# Problem statement
For this exercise, write out only the lines of the entries below from the one with "Click into the Eingabebild path field" up to and including the one with "Open the Classes menu in Gorm", exactly as they are. Pictures stay out.

# Records for the exercise
----------
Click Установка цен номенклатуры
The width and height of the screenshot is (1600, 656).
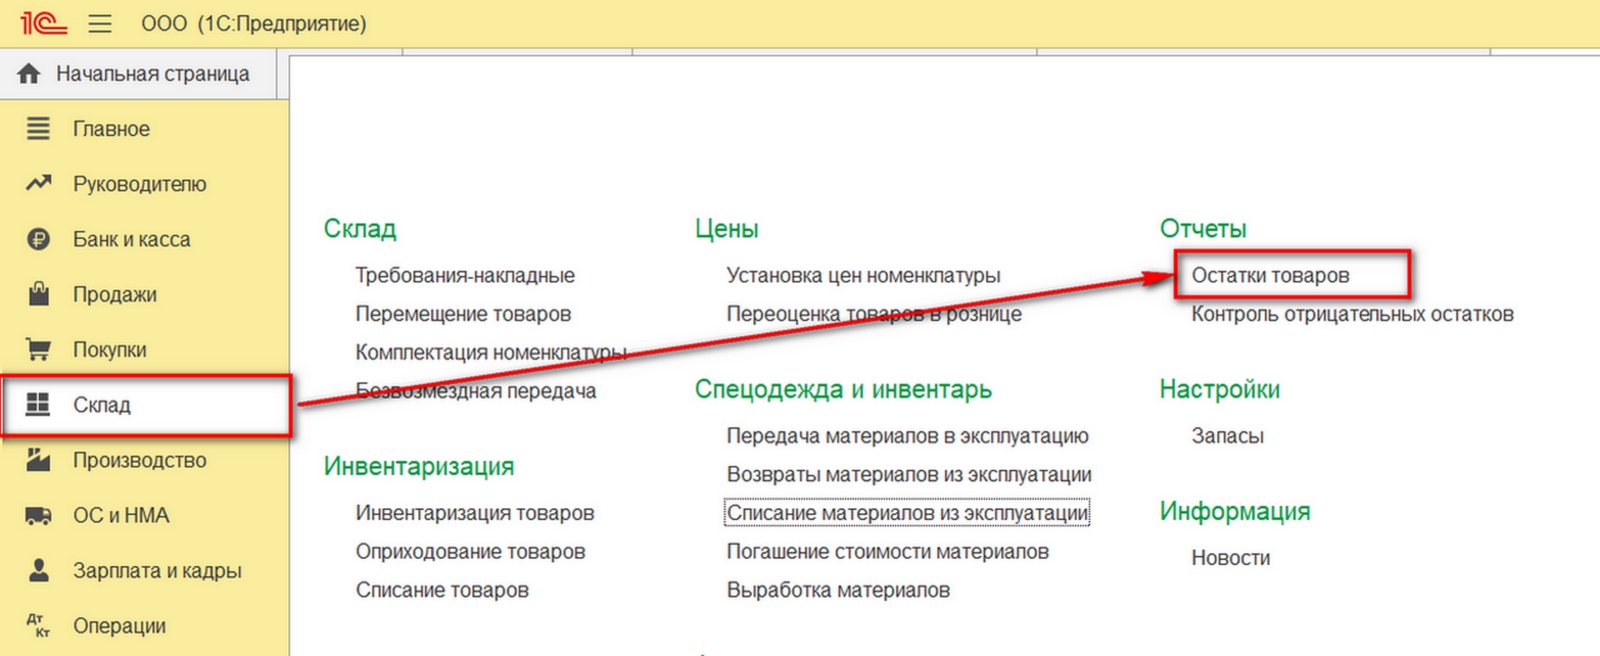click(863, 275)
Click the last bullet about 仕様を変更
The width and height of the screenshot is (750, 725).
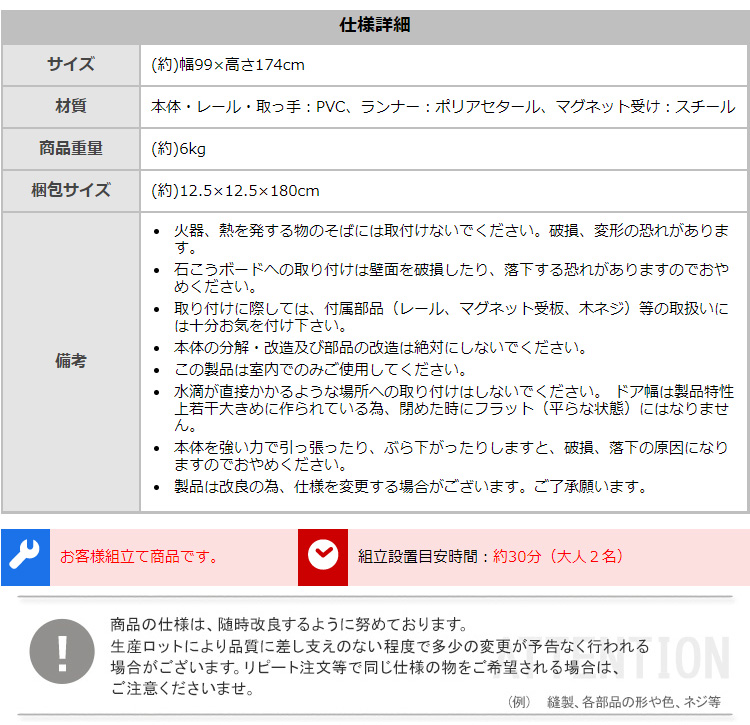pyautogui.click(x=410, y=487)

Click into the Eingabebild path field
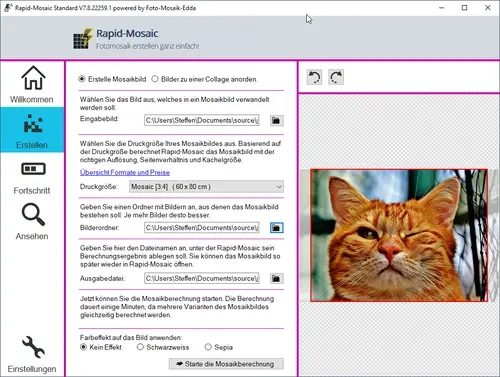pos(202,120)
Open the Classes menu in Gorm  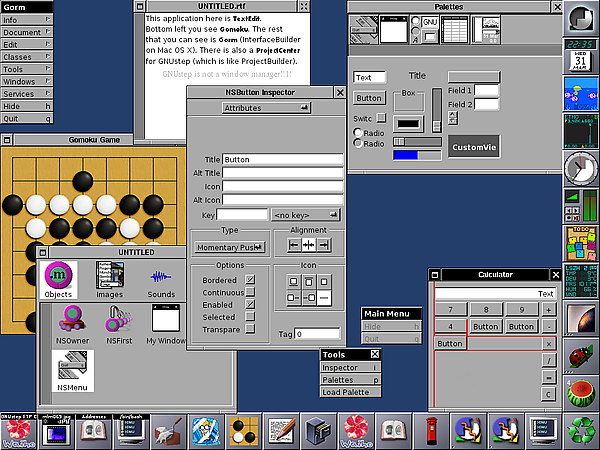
----------
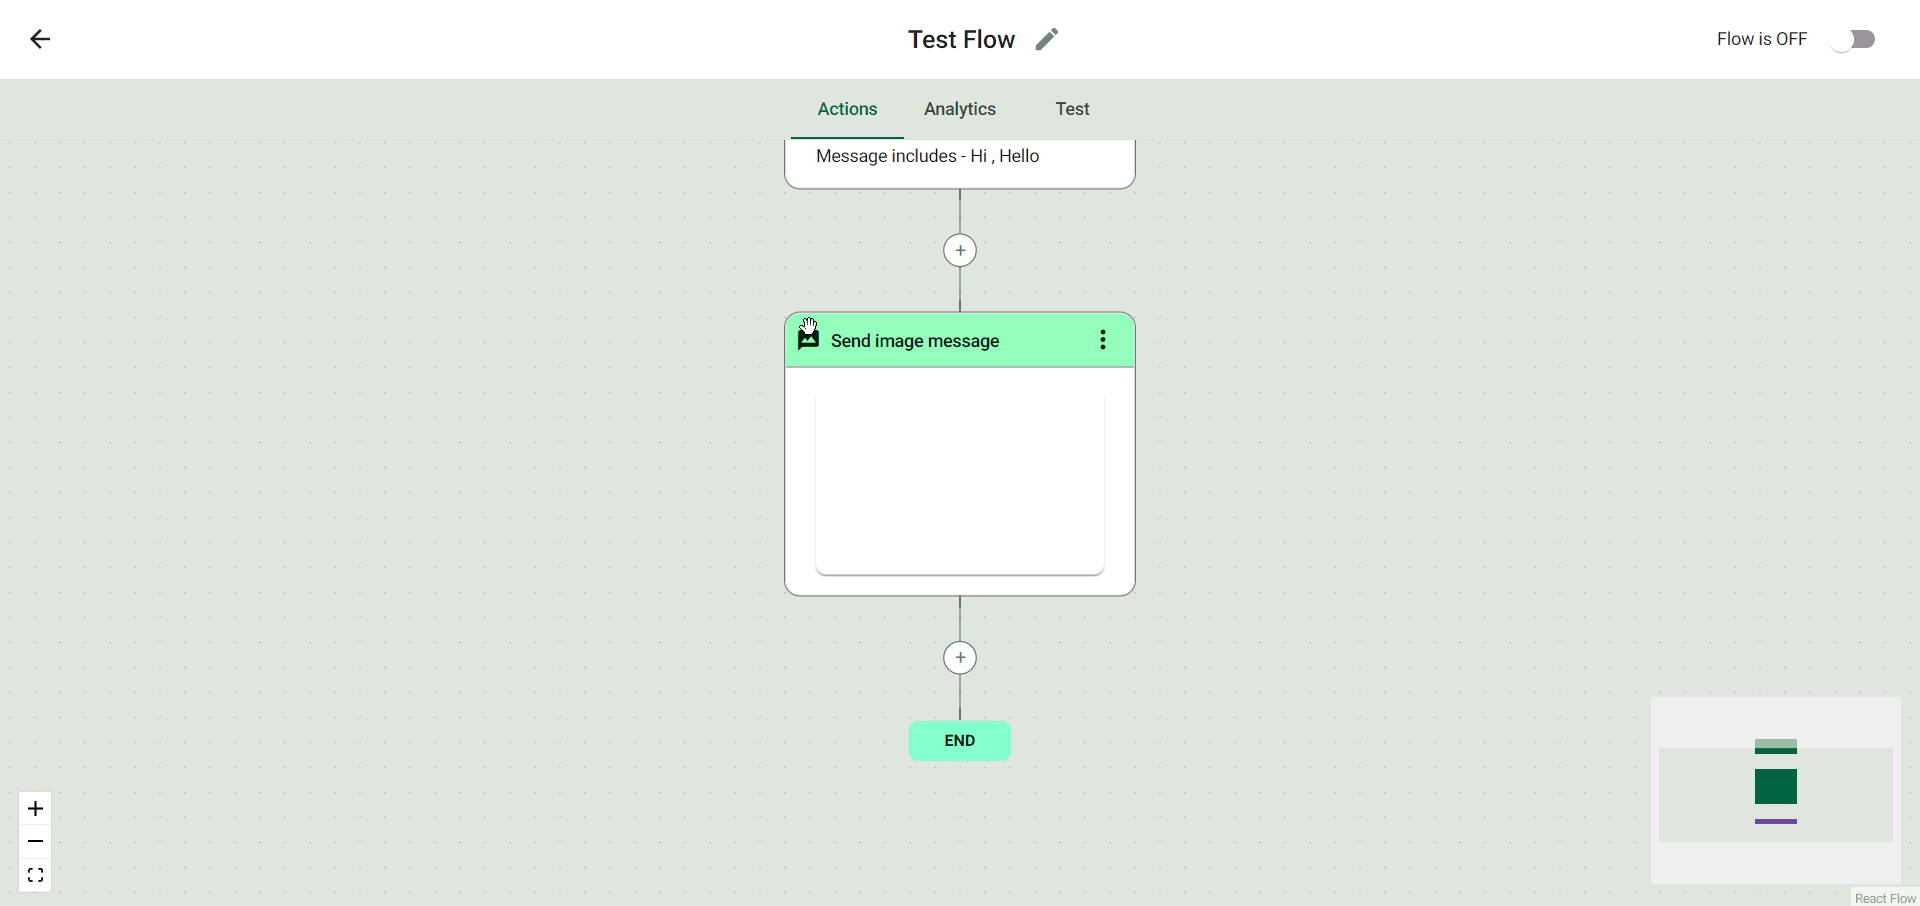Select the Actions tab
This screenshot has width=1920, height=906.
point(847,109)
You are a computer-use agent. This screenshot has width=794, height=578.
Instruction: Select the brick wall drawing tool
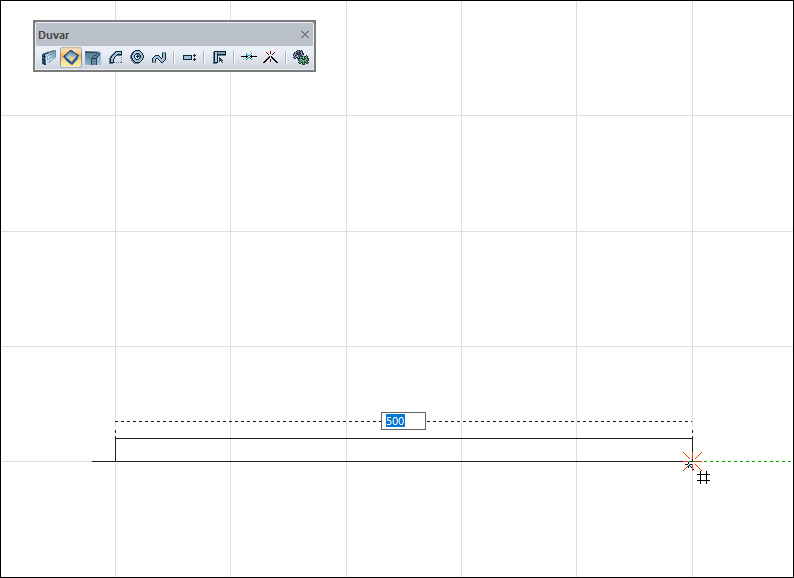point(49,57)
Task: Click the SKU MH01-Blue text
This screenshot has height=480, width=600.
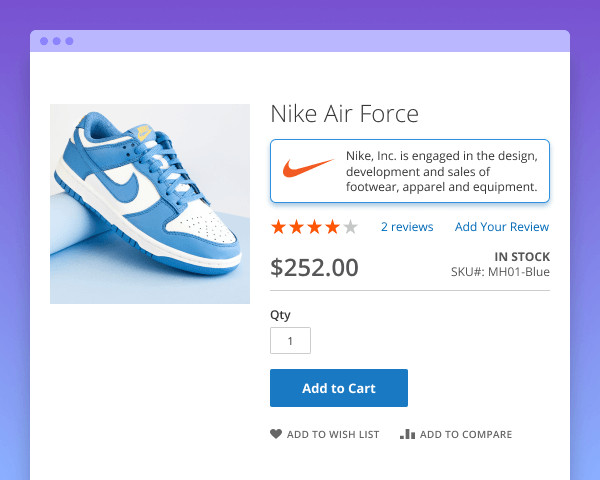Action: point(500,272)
----------
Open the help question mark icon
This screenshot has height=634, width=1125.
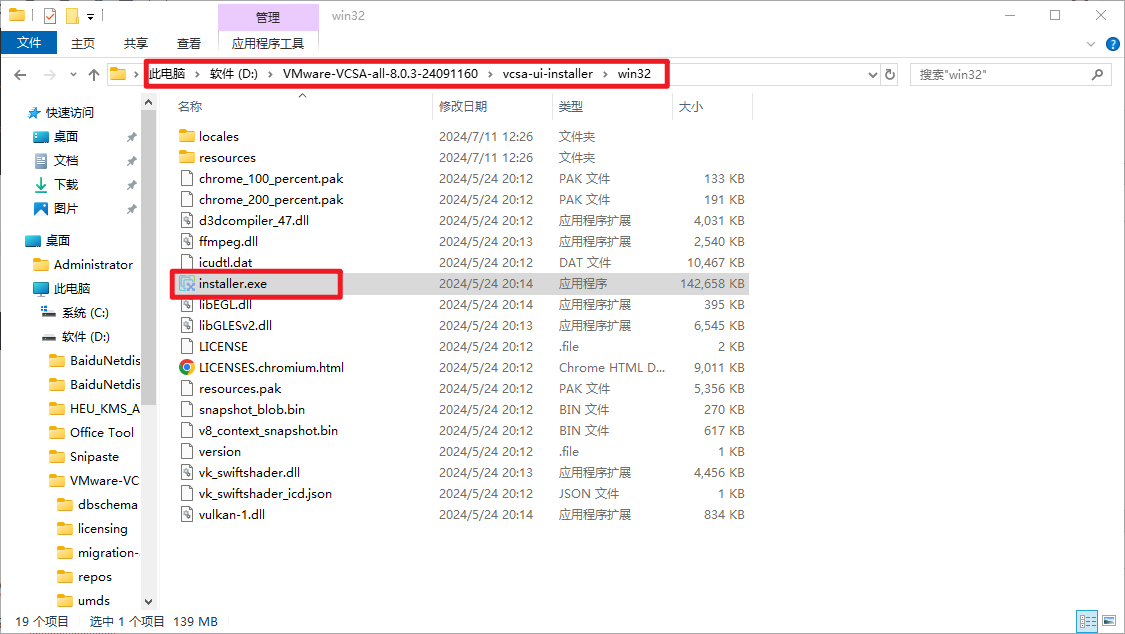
----------
# Response below
Click into the Eingabebild path field
pos(202,120)
Open the Classes menu in Gorm  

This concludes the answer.